◆ PROBLEM DESCRIPTION ◆
Which lines of the data contain the string "every"? Show each of them.

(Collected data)
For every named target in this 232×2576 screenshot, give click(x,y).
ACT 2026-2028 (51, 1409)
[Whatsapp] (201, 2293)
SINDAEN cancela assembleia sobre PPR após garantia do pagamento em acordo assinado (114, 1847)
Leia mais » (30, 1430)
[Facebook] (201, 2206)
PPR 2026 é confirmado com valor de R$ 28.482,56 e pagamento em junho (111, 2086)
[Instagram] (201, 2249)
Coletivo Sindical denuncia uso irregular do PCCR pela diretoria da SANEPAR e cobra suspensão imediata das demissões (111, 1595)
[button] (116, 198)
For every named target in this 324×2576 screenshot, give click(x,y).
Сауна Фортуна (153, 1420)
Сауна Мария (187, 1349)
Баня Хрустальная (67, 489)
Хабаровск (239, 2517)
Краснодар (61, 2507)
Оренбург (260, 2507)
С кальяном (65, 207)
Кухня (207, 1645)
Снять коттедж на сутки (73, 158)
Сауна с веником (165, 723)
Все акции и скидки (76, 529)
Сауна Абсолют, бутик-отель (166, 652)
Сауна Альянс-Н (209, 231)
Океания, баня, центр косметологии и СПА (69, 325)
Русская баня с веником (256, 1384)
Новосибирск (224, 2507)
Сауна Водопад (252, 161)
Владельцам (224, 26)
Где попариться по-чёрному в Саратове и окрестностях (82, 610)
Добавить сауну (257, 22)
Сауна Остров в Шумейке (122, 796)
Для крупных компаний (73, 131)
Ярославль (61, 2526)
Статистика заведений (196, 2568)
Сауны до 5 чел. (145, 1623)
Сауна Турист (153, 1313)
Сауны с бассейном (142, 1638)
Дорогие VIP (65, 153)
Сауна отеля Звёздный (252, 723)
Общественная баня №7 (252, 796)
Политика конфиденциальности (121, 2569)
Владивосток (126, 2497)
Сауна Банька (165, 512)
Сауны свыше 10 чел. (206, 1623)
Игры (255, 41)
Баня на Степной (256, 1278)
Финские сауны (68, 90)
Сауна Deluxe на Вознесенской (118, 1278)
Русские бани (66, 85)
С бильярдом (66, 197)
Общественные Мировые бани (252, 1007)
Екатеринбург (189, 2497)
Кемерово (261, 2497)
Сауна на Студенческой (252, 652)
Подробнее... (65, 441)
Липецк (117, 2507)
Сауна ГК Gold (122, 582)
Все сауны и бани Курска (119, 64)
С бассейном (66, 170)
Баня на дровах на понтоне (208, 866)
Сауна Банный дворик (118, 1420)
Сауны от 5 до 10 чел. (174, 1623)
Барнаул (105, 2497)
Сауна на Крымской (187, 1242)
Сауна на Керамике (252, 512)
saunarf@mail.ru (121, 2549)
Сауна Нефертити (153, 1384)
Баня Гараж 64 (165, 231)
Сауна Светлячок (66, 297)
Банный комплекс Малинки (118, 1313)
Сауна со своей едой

◆ EXERCISE ANSWER ◆
For every named target in this 232×2576 screenshot, give click(x,y).
For every named target in this 324×2576 screenshot, give click(x,y).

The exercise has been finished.